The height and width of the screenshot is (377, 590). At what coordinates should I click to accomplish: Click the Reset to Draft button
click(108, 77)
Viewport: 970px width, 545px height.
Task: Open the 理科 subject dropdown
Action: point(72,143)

- WHAT IS EXPECTED
Type out the records again exactly, line for line.

- RESPONSE BOX
The height and width of the screenshot is (377, 590). At what coordinates should I click to accomplish: Click the Reset to Draft button
click(108, 77)
Viewport: 970px width, 545px height.
Task: Open the 理科 subject dropdown
Action: point(72,143)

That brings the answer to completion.